So why has the squab passed from prominence? Carpenter says it began with the introduction of the less-expensive Cornish game hen, which these days often isn't even Cornish, but merely a youngish chicken. Then came the "squab chicken," another misnomer, which Carpenter likens to a "horse-cow." These were all marketed as cheaper faux squabs, and the real thing became a rarity.

Carpenter, who has long had upscale markets and Chinese restaurants as customers, is now reporting an encouraging upward spike in sales. Apparently the medieval bird is benefiting from some very contemporary technology--Carpenter's Internet distributor.

John Downey's Roast Squab with Fresh Thyme & Garlic

Serves 4

4 squabs

Salt and pepper

1 small bunch fresh thyme

24 garlic cloves, peeled

3 tablespoons vegetable oil

1 small onion, peeled and sliced

1 carrot, peeled and sliced

1 stalk celery, sliced

1 cup apple juice

3 cups chicken or veal stock


Rinse squabs and pat dry. Season inside cavity with salt, pepper, chopped thyme and 6 garlic cloves. Truss with string, then season the exterior of birds. In a large skillet, brown squabs in 2 tablespoons of vegetable oil, turning as necessary. Remove from skillet. Add onion, carrot and celery to pan. Saute briefly. Transfer vegetables to large roasting pan and set squabs on top, making sure they don't touch.

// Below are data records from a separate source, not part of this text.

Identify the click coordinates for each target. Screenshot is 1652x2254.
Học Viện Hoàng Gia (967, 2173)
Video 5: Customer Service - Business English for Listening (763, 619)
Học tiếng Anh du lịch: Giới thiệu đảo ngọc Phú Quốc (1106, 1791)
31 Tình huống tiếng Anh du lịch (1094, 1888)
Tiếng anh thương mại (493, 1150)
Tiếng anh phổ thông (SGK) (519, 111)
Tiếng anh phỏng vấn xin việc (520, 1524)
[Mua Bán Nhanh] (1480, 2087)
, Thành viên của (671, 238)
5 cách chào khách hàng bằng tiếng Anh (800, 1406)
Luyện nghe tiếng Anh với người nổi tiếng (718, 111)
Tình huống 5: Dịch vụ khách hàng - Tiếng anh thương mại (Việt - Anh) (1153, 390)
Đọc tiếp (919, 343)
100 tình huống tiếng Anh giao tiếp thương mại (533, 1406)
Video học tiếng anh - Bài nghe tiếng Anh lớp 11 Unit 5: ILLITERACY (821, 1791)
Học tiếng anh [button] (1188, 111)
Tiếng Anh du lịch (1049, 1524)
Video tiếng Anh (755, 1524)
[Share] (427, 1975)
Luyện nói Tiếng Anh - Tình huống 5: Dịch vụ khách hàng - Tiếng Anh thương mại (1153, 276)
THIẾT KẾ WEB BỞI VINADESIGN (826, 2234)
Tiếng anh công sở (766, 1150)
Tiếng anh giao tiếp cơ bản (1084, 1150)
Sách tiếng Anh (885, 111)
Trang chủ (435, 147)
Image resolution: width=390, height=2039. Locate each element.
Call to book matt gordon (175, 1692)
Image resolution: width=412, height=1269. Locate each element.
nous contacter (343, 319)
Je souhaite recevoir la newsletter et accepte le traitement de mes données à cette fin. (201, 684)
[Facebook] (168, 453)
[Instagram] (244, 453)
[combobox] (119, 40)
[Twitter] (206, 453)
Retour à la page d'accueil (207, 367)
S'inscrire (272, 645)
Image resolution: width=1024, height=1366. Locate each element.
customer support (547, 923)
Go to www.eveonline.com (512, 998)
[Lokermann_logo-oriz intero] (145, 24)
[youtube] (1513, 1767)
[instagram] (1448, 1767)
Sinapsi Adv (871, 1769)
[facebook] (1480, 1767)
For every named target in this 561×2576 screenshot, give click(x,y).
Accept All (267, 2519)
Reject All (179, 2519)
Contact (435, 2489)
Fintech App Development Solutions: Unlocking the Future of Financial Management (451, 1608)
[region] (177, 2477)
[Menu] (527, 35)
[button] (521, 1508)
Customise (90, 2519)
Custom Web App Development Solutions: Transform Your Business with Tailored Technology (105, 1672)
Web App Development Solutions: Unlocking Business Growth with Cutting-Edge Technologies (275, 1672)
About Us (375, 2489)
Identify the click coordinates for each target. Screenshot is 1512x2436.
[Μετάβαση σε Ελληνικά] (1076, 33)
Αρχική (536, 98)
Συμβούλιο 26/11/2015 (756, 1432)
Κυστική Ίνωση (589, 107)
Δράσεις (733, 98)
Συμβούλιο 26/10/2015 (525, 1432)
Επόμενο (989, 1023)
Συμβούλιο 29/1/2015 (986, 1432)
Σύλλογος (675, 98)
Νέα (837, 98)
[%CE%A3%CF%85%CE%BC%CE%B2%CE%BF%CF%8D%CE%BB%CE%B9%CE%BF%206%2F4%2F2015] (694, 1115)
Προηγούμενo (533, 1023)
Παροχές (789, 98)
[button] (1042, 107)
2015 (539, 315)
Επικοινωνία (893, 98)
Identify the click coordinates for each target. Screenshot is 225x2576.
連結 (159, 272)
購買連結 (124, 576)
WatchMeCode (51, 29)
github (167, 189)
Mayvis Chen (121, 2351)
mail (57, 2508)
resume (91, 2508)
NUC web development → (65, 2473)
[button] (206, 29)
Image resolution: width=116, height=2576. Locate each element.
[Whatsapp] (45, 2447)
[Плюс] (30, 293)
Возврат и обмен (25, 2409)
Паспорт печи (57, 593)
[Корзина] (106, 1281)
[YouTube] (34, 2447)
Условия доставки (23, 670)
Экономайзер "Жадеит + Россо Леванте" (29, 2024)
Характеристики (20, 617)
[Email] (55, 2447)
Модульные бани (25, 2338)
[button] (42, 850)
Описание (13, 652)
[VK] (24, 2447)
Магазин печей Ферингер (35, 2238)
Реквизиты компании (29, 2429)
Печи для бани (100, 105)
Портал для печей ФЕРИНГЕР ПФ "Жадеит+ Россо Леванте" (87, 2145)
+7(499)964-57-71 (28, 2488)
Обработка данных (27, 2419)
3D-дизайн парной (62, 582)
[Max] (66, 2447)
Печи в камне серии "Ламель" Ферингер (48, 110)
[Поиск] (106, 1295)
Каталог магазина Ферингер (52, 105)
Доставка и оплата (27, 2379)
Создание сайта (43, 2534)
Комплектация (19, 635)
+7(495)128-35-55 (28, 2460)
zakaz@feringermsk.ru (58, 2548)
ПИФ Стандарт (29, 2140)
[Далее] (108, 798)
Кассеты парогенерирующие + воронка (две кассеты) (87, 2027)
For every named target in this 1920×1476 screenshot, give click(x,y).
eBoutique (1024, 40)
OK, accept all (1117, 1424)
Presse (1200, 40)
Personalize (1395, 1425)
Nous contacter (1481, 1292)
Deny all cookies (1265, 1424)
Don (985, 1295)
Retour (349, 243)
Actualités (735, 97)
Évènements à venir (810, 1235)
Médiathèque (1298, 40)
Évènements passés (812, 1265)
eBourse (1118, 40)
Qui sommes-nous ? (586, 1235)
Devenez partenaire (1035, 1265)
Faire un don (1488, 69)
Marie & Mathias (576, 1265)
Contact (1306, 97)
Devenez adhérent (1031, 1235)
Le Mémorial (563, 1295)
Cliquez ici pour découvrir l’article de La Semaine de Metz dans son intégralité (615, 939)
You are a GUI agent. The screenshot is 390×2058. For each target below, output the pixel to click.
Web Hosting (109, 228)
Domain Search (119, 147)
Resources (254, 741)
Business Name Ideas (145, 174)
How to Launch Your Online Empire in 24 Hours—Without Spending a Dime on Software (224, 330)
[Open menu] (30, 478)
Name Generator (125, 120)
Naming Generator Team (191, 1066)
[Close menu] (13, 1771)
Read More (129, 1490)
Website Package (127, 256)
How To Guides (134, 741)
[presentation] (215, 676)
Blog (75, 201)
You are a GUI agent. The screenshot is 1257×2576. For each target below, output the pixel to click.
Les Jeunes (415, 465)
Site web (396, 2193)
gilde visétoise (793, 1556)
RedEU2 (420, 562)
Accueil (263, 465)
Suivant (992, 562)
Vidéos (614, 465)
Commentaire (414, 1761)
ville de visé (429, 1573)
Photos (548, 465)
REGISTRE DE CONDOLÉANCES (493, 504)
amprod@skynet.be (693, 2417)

Roast at 450 degrees for 20-25 minutes until squab breast feels firm yet springy. Remove squabs from pan and keep warm. Remove garlic cloves from squabs and brown garlic gently in remaining vegetable oil. Add apple juice to roasting pan and reduce to near-dry, then add stock and reduce by half. Strain sauce, add browned garlic and chopped fresh thyme. Skim excess fat and keep warm.

Remove legs and breast meat from squab. Arrange on warm plates with the sauce and garlic cloves.